Available data ->
------------------------------

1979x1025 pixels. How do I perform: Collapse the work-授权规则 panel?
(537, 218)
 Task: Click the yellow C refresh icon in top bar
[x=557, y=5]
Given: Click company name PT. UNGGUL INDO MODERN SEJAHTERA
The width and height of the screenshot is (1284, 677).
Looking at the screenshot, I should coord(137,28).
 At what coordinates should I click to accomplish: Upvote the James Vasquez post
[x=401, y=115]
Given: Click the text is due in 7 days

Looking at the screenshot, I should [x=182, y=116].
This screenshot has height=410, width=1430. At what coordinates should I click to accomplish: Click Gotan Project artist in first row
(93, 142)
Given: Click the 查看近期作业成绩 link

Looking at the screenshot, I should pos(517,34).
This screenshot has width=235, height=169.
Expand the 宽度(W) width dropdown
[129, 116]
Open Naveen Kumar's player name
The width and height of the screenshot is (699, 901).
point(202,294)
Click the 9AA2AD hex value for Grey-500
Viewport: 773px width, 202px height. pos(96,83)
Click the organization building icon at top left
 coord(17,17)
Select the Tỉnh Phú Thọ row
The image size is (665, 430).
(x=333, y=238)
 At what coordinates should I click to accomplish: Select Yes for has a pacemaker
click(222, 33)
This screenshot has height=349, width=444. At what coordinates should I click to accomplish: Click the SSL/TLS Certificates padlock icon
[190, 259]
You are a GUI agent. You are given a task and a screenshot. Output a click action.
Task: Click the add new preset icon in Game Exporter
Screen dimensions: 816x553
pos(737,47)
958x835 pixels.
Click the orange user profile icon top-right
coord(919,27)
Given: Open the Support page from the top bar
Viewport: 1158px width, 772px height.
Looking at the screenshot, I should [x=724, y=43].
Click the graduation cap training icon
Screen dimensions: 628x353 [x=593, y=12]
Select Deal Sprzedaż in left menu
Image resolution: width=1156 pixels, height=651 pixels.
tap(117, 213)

------------------------------

Short exercise -> Reproduce the records above with every instance of "At what coordinates should I click to accomplish" changed to "Where should I click to accomplish", keeping all other text unchanged.

Exercise result ->
1979x1025 pixels. How do I perform: Collapse the work-授权规则 panel?
(537, 218)
 Task: Click the yellow C refresh icon in top bar
[x=557, y=5]
Given: Click company name PT. UNGGUL INDO MODERN SEJAHTERA
The width and height of the screenshot is (1284, 677).
Looking at the screenshot, I should coord(137,28).
 Where should I click to accomplish: Upvote the James Vasquez post
[x=401, y=115]
Given: Click the text is due in 7 days

Looking at the screenshot, I should [x=182, y=116].
This screenshot has height=410, width=1430. Where should I click to accomplish: Click Gotan Project artist in first row
(93, 142)
Given: Click the 查看近期作业成绩 link

Looking at the screenshot, I should pos(517,34).
This screenshot has width=235, height=169.
Expand the 宽度(W) width dropdown
[129, 116]
Open Naveen Kumar's player name
The width and height of the screenshot is (699, 901).
point(202,294)
Click the 9AA2AD hex value for Grey-500
Viewport: 773px width, 202px height. pos(96,83)
Click the organization building icon at top left
 coord(17,17)
Select the Tỉnh Phú Thọ row
The image size is (665, 430).
(x=333, y=238)
 Where should I click to accomplish: Select Yes for has a pacemaker
click(222, 33)
This screenshot has height=349, width=444. Where should I click to accomplish: Click the SSL/TLS Certificates padlock icon
[190, 259]
You are a GUI agent. You are given a task and a screenshot. Output a click action.
Task: Click the add new preset icon in Game Exporter
Screen dimensions: 816x553
pos(737,47)
958x835 pixels.
Click the orange user profile icon top-right
coord(919,27)
Given: Open the Support page from the top bar
Viewport: 1158px width, 772px height.
Looking at the screenshot, I should [x=724, y=43].
Click the graduation cap training icon
Screen dimensions: 628x353 [x=593, y=12]
Select Deal Sprzedaż in left menu
Image resolution: width=1156 pixels, height=651 pixels.
tap(117, 213)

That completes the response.